The Thing about Suffering

 This struck me last weekend: The thing about pain and suffering: when you're in it, you ask "why" or even "why me" (as though if others suffered that's okay, but to be singled out for suffering is intolerable). When you receive a terminal diagnosis, you may think, "I have no problem with death. We all have to die, but why me now? Why can't I get the full span of life, the whole piece of cake? I don't want the whole cake, but I want more than a mouthful, the whole slice, the part that everyone gets." This "everyone" is extraordinary, this competition. But I can't pause on that now. The thing about pain and suffering is that once one is done with them, however intense and prolonged, once they are gone, they are dismissed without resentment, most of the time, by most people One comes to terms with pain. And the reason is that life itself is such a gift, so fundamentally unwarranted, that just to have it puts you in debt to the giver of life no matter how much pain intervenes. No matter how long or how intense. One good year at the end of a long painful life and the long painful life is not forgotten but it is forgiven. Or if not then the gift is wasted, and you, though no longer suffering, have wasted it. The point is this: the problem of suffering is not one God needs to let off the hook for.

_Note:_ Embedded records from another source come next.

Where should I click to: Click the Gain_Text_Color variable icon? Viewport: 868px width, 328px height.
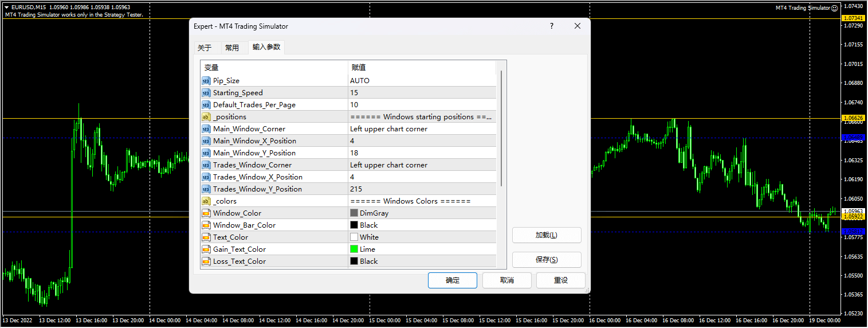206,249
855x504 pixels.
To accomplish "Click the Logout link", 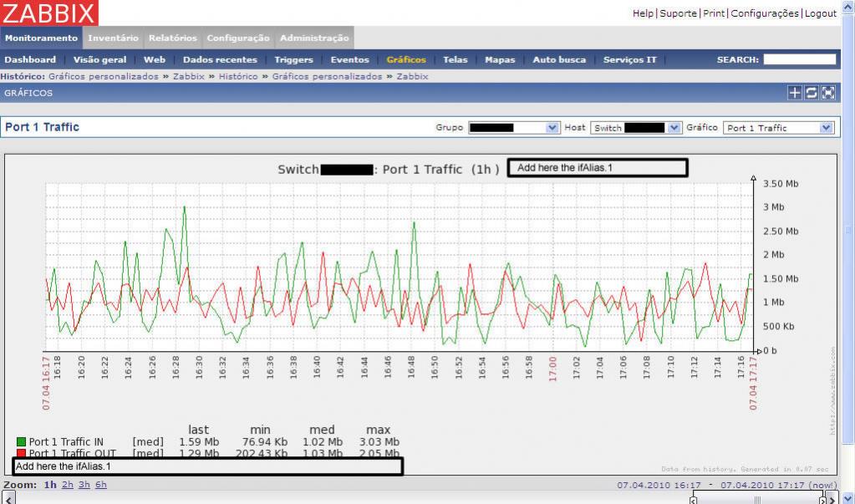I will (820, 13).
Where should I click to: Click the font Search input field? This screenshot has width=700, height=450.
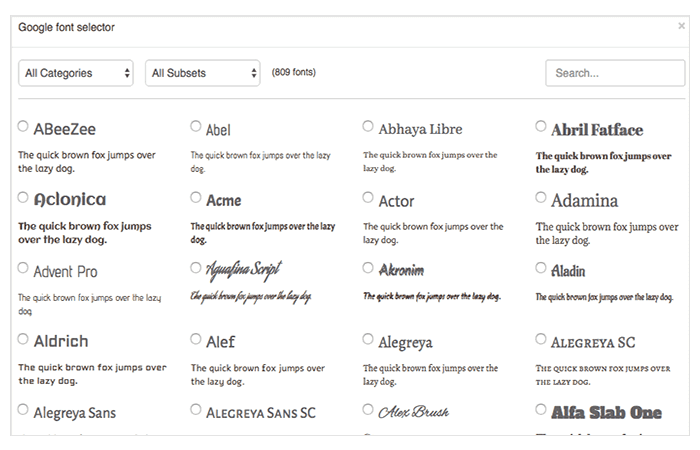tap(613, 73)

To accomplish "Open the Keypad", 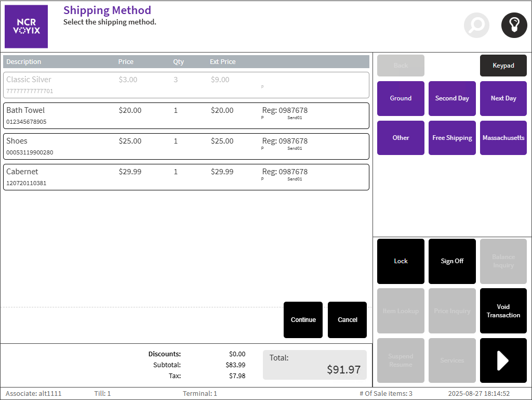I will point(503,66).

We'd like to have the problem explained. We'd like for God to use God's power to eliminate or alleviate it. But God does not owe us this, or anything. God's goodness is not impugned by suffering. You can read a book with a torn page. If I give it as a gift, I have given you something, I have not withheld something. This is the parable of the workers. You have no complaint against God. You can have a curiosity. You can look for answers. But you cannot say because we suffer God is not good or God does not exist. That is not evidence.